Item coordinate data
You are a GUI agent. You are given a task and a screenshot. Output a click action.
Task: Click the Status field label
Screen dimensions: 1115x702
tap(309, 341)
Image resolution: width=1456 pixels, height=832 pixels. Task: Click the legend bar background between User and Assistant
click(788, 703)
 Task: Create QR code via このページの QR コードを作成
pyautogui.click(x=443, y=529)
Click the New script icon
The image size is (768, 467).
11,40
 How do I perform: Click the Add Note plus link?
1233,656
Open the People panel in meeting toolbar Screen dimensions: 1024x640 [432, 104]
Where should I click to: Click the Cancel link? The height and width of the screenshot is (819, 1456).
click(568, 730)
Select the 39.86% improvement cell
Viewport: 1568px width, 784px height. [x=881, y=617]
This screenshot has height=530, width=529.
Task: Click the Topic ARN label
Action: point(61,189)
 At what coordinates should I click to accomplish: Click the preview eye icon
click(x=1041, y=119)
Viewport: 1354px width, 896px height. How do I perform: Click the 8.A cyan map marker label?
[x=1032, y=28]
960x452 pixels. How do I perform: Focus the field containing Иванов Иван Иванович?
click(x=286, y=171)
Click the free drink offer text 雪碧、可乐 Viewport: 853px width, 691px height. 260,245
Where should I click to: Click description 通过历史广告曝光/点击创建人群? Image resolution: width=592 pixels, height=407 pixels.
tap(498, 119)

= What the task requires =
Print the lines from the one containing "Where should I click to: Click description" through the end of the records, including both.

= The result =
Where should I click to: Click description 通过历史广告曝光/点击创建人群? Image resolution: width=592 pixels, height=407 pixels.
tap(498, 119)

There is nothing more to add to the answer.